The abdominal cavity was reached through the upper abdominal reverse-T incision. The liver was found to swell markedly and to push the right diaphragm upward. Although the liver was firmly adhered to the right diaphragm, the adhesion was sharply dissected by electrocautery under appropriate traction. After the extraction of the liver, the right diaphragm was found to swell markedly and occupy the abdominal cavity. Although there was no significant change in the vital signs, the right pneumothorax was suspected, a thoracic drain was immediately inserted through the right tenth intercostal space, and continuous drainage was initiated. However, the right diaphragm distended by a massive air leak and prevented the operators from anastomosing the liver vessels and the bile duct. Therefore, a small relaxing incision was made in the right diaphragm for depressurizing the right thoracic cavity and making an adequate operative field to anastomose. Thoracoscopic observation was performed through the diaphragm incision. There was no adhesion in the right thoracic cavity, and the visceral pleura of the bottom of the right lung was widely expanded like a giant cyst due to dissection from the lung parenchyma, and a marked air leak was recognized from a pin hole in the dissected pleura. Since controlling the air leakage in the patient was considered difficult only by drainage, a leakage closure operation was decided to be performed after the completion of the liver transplantation. Following the transplantation procedure, the thoracoscopic leakage closure operation was performed for the patient in the supine position.

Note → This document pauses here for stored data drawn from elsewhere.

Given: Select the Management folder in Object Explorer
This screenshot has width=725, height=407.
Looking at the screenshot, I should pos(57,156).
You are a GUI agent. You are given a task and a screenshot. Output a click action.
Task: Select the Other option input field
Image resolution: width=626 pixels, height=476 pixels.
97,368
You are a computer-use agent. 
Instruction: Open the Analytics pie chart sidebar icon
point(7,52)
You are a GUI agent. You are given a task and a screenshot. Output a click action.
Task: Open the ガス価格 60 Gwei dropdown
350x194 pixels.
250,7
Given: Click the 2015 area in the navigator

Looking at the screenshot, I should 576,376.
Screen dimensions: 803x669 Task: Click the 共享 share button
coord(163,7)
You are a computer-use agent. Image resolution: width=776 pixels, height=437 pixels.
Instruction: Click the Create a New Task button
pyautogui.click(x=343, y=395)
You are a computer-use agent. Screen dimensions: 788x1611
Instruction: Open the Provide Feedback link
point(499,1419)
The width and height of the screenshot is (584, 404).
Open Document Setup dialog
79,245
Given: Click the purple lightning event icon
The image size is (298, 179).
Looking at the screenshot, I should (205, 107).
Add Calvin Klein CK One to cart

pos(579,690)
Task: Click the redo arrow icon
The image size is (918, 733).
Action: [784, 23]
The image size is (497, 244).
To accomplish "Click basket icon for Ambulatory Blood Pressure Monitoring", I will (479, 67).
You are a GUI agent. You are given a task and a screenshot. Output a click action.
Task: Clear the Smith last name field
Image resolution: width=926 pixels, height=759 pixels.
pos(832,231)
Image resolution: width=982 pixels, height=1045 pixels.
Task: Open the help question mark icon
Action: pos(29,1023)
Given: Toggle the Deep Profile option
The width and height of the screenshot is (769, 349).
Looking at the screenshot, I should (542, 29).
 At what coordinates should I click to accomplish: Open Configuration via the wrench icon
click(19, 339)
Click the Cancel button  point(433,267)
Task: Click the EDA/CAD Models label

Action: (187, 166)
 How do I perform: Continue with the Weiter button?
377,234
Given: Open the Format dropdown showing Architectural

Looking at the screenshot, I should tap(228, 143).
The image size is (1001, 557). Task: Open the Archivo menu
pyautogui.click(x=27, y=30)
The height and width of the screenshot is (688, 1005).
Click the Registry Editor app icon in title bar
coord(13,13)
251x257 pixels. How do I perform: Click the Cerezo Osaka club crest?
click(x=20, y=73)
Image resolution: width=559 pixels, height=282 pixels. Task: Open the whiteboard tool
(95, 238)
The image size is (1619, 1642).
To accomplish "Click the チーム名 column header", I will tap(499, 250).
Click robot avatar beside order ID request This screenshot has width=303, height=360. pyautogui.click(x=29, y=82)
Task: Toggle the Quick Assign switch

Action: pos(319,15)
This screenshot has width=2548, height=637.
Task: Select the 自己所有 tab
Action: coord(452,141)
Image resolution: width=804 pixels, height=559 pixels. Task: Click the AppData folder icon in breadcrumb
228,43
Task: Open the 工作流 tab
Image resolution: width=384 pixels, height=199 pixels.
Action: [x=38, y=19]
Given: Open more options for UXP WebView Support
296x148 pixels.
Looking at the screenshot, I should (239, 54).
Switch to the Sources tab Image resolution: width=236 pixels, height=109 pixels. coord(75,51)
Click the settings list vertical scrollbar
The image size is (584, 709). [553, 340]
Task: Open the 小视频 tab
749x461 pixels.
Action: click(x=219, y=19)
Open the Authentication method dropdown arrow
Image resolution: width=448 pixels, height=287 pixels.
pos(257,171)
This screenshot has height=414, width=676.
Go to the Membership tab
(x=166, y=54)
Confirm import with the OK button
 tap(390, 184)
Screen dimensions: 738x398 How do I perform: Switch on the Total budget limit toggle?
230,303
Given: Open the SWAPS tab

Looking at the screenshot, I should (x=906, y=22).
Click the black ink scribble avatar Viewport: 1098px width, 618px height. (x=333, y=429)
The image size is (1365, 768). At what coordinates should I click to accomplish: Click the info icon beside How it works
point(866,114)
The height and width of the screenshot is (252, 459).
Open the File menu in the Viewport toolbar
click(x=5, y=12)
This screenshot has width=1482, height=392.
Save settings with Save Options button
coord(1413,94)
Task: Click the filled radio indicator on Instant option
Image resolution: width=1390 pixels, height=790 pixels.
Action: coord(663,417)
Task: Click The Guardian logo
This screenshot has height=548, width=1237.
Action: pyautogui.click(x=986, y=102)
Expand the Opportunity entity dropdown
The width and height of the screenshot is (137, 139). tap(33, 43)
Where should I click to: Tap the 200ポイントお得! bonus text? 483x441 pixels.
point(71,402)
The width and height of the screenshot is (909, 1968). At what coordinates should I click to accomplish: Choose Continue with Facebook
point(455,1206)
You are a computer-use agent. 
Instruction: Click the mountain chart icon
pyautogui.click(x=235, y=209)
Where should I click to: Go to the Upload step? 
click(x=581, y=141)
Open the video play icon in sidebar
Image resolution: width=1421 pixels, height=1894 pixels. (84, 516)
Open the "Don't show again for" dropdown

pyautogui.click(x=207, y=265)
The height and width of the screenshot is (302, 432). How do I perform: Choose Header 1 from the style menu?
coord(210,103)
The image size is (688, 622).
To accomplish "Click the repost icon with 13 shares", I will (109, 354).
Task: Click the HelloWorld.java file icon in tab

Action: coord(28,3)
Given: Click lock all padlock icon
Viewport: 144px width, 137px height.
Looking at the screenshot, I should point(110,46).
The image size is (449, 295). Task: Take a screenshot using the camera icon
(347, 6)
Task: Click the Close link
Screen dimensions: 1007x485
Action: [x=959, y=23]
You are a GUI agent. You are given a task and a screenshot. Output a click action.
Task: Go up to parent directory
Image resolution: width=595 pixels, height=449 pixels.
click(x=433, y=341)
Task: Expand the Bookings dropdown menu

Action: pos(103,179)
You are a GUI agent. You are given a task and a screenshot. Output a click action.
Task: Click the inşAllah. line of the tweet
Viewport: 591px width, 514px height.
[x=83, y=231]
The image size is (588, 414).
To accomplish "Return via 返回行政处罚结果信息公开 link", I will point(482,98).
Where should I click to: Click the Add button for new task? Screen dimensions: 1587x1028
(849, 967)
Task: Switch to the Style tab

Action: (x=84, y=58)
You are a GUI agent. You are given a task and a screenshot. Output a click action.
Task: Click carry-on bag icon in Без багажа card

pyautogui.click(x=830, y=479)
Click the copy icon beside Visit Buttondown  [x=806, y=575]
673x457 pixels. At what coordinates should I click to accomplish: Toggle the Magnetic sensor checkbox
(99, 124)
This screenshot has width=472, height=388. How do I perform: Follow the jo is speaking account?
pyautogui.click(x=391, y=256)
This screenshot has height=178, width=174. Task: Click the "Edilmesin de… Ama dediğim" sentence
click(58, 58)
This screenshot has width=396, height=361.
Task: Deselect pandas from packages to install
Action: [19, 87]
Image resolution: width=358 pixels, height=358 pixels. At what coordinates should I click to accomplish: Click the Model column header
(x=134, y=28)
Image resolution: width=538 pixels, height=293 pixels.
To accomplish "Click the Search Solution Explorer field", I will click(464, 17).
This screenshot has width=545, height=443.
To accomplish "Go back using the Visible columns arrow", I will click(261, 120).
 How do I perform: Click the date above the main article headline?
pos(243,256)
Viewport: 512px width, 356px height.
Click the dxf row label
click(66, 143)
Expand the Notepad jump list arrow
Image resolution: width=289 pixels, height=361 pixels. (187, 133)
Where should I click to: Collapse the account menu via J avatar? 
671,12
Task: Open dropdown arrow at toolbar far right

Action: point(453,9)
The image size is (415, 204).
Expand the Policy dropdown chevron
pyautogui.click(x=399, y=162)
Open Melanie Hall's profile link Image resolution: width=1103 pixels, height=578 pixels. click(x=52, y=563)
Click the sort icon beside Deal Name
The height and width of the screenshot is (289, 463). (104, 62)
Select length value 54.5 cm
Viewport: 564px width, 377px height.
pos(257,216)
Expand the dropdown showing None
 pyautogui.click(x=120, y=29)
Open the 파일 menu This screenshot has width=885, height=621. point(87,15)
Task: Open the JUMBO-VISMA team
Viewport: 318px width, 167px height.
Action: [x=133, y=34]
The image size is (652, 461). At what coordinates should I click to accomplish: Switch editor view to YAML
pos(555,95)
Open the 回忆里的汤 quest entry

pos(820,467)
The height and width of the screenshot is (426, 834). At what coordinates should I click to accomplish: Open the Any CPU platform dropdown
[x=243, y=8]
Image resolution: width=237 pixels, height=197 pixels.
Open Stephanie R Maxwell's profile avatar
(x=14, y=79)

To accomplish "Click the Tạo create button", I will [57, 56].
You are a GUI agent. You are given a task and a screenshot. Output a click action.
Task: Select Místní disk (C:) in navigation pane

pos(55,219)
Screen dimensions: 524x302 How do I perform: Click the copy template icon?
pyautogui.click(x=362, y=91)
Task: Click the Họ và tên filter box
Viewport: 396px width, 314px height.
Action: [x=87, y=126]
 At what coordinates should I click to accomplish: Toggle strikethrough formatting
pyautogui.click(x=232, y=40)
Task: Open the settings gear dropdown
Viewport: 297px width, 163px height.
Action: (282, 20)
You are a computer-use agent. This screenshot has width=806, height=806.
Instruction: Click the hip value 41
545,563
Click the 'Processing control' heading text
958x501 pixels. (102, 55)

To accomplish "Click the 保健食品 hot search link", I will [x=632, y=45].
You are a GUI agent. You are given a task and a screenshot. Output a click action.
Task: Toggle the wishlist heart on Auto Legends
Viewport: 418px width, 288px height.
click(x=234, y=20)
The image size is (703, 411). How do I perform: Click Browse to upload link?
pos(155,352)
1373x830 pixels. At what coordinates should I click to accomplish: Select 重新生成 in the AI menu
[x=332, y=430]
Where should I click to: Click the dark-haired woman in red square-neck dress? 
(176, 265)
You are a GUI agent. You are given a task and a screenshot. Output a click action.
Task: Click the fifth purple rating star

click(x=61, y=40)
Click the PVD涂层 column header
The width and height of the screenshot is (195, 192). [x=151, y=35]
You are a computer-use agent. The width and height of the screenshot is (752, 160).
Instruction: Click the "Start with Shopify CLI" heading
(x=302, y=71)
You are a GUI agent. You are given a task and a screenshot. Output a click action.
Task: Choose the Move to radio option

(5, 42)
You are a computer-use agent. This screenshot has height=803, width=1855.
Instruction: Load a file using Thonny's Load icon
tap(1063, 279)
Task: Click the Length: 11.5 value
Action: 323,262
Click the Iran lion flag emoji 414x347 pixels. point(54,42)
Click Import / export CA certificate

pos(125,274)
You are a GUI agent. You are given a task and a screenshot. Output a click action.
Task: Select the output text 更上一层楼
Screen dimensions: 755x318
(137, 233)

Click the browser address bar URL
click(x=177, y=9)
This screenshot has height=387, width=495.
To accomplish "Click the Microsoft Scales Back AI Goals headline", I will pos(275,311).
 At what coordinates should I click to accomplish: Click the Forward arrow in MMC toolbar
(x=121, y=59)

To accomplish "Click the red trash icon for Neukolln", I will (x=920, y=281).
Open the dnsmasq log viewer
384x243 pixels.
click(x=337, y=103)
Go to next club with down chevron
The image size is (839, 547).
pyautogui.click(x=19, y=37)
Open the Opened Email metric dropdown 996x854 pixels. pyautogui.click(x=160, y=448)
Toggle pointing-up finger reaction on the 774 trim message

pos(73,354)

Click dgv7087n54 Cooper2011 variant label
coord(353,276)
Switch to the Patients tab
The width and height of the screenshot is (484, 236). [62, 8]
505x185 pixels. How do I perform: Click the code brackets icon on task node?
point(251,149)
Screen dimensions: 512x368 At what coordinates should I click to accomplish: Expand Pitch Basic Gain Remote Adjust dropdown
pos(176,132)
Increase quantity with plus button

During operation, a thoracoscope was inserted through the right tenth intercostal space, and endoscopic surgical instruments were inserted through the small diaphragm incision (Fig. 2). The expanded visceral pleura was incised by electrocautery to drain air and pooled blood in the cyst, and bleeding sites in the lung parenchyma were identified and controlled by electric coagulation. Because the lung parenchyma and the visceral pleura of the bottom of the lung was widely dissected and the base of the cyst was large, cystectomy was found to be difficult to be performed by a stapler or sutures. For controlling the air leakage, absorbable fibrin sealant patches (TachoSil®, Baxtor Healthcare, Deerfield, Illinois, USA) were patched on the lung parenchyma under dissected visceral pleura, and fibrin glue (Beriplast P®, CSL Behring, Tokyo, Japan) was injected into the dissected space. After no air pooling was confirmed under the visceral pleura with positive pressure ventilation, polyglycolic acid (PGA) sheets (Neoveil®, Gunze, Kyoto) were applied, and fibrin glue was sprayed on the visceral pleura surface (Fig. 3). Finally, a 21Fr silicone thoracic tube was inserted through the right 10th intercostal space and placed on the apex of right thoracic cavity, and the diaphragm and abdominal incision was closed. Although a postoperative minor air leakage was observed, chest X-ray showed the complete expansion of the right lung. The patient was treated with water seal drainage. After the air leakage disappeared, the drainage tube was removed at 27 days after surgery. The course after liver transplantation was also smooth, and he was discharged at 67 days after surgery. The cyst on the bottom of the right lung was confirmed to disappear on chest CT after discharge (Fig. 4).